The MLS is very important.  However, I would stress the greater importance
of programs that offer an MLS with an archival focus or archival
certification rather than just a straight MLS degree.  And I would like to
reiterate the extreme importance of a program with ALA accreditation.
There are programs in "Archival Science" or "Archival Management" but I
don't know anyone who went through one.  I might be worth your while to
look at programs that have (depending on your interests) a music
librarianship component if you're interested in published recordings or one
that has opportunities for work with field audio.
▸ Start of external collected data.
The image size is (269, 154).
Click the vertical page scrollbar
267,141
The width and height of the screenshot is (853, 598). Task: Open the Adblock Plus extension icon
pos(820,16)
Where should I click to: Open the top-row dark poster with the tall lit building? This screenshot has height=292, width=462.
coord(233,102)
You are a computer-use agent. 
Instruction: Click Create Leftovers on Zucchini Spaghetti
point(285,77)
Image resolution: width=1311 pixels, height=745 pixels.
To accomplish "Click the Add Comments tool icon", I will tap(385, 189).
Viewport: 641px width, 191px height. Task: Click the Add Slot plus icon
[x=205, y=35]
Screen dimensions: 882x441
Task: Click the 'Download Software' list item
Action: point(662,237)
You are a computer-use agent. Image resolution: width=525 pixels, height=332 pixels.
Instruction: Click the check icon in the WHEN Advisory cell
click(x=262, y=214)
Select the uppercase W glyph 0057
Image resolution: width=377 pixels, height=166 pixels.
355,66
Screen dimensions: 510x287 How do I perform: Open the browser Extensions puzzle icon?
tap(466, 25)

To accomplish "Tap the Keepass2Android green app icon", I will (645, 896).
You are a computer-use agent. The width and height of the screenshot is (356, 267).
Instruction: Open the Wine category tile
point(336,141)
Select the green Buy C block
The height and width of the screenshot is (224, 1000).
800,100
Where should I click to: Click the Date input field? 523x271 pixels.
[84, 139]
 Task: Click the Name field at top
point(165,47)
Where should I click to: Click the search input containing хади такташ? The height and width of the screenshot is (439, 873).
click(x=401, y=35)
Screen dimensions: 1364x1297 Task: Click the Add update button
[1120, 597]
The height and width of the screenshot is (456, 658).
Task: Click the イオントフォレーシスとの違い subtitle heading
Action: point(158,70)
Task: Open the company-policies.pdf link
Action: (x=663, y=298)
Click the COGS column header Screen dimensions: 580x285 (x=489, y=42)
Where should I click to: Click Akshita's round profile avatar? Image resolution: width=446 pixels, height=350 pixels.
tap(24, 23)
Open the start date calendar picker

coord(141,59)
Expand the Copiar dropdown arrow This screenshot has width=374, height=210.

I'm somewhat biased as an alum, but at the School of Information and
Library Science at Indiana University you can follow a special
collections/archival track, take courses in music librarianship, have
access to all their "Information Science" classes that focus on digital
applications and (best of all to me as an eternal student in the Dept. of
Folklore and Ethnomusicology) get a dual MLS/Folklore-Ethnomusicology MA.
The dual degree was instituted after I wrapped up all my work so I can't
say much about it as far as coursework practicalities, but it was created
at least in part with the idea of training archivists to work with
ethnographic field materials, of which audio forms a large part.  IU also
houses the Archives of Traditional Music, which is a great place to augment
one's training via an internship or some such thing.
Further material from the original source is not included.